On a card taped to the wall, a visitor had written: “Funny what accumulates when we mistake pleasure for happiness.”
Elsewhere in the room was a rich accumulation of stuff: colorful T-shirts hanging down from the ceiling, heaps of shredded paper surrounding an armchair, junk mail and Snapple lids (Fact: Snails have no teeth) fastened on the wall. Old CDs swayed on string like mid-air shish kabobs. A dancing cactus gyrated on a pedestal. A web of yarn festooned the ceiling, connecting-the-dots between piles like a hyper toddler with a crayon.

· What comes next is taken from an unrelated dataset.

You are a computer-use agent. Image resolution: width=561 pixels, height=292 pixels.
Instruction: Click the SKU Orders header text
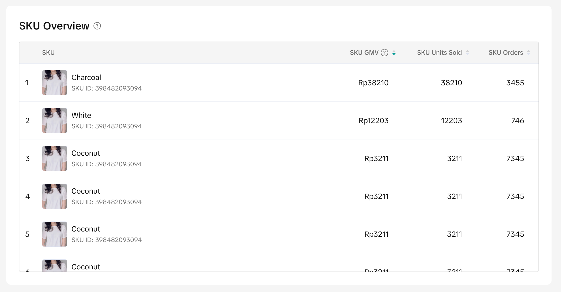pyautogui.click(x=506, y=53)
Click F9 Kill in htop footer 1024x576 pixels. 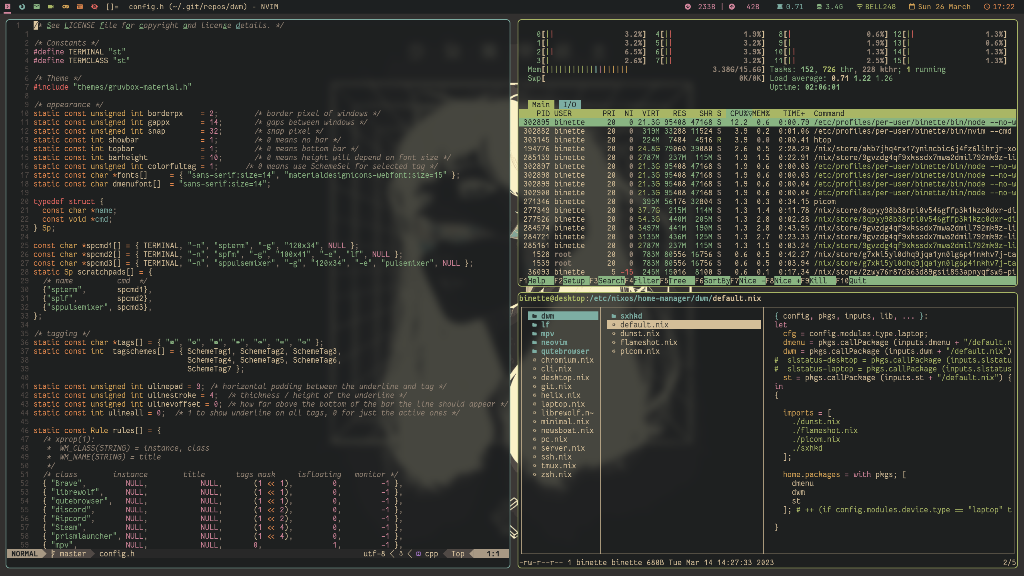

This seeming chaos in the Mills Gallery was the final collaborative project for the women of Installation and Environmental Art, taught last fall by Treva Reimer, professor of art. The exhibit, titled “What Do You Think About Stuff?” was meant to nudge visitors into reflecting on the clutter infesting their lives.
The class was small—just three students—but they quickly filled the large gallery space. Senior Sarah Shimon brought the T-shirts, collected in dresser drawers from years of sporting events. The Snapple lids were donated by junior Alicia Borton, who had stashed away hundreds of factoids over the years. A doll in a pale blue dress—set neatly on a pedestal—was a gift from sophomore Amanda Deerr’s grandfather.
“The exhibit is about our relationship with stuff in our lives,” says Shimon. “It’s supposed to feel overwhelming. You walk in and you’re surrounded by stuff, which you are every day of your life.”
The art students aren’t anti-stuff on principle. Some of the items, like Deerr’s doll, are precious. And some—like Reimer’s dancing cactus, bought on a trip for her by husband—have sentimental meaning despite their kitsch. “People might think it’s clutter,” says Shimon, “but it shows the importance we attach to the stuff in our lives.”
From the beginning, this small class has taken on big projects. They started outside—with environmental art, or land art—exploring their relationship to the earth with their bodies. For one project, Borton lay on the ground in Big Rock Park, outlined her silhouette and then pulled up the grass—creating a negative space where her body had been. Shimon trekked through the landscape barefoot and took photos of her feet in the mud, on the rocks, under water.
Installation art and environmental art are two prominent contemporary art forms. Both are difficult to define, but roughly, environmental art is transformation of the landscape and installation art is 3-D work often created from unconventional materials that surround the viewer. Up until last semester, the students didn’t have much experience with these forms, which was one reason Reimer decided to teach the course.
“I wanted to get them to explore, to expand their ideas a little about what art is,” says Reimer. “In installation and environmental art, you need to consider what the art is about as opposed to what the technique is.”
Reimer was pleasantly surprised by how her students leaped into the nontraditional projects she assigned. They interpreted words (comfort, curiosity, safety) through the mediums of light and sound. They brought a poem to life in the physical world. They used stones, leaves, pine cones, palms and feet to build their art. “They were able to think outside the box,” says Reimer. “They interpreted things in different ways than I expected.”
All three students agreed that their favorite project was the one they didn’t actually do—the Big Idea. They channeled the spirits of Robert Smithson, who created a huge Spiral Jetty in the Great Salt Lake, and Christo and Jeanne-Claude, who wrapped buildings in fabric. Through descriptions and illustrations, they designed the biggest and most outlandish art they could image. “You weren’t contained to the amount of materials or the space you had,” says Shimon. “You could do anything.”
That’s one lesson the students learned by studying installation and environmental art. If you can dream it, then it’s art. It doesn’t matter if the shading is right or if the colors complement each other. The art is about meaning—and taking risks.
“You define it yourself. But not having rules can sometimes be more difficult than having rules,” says Reimer with a laugh. At least they had a lot of stuff to work with.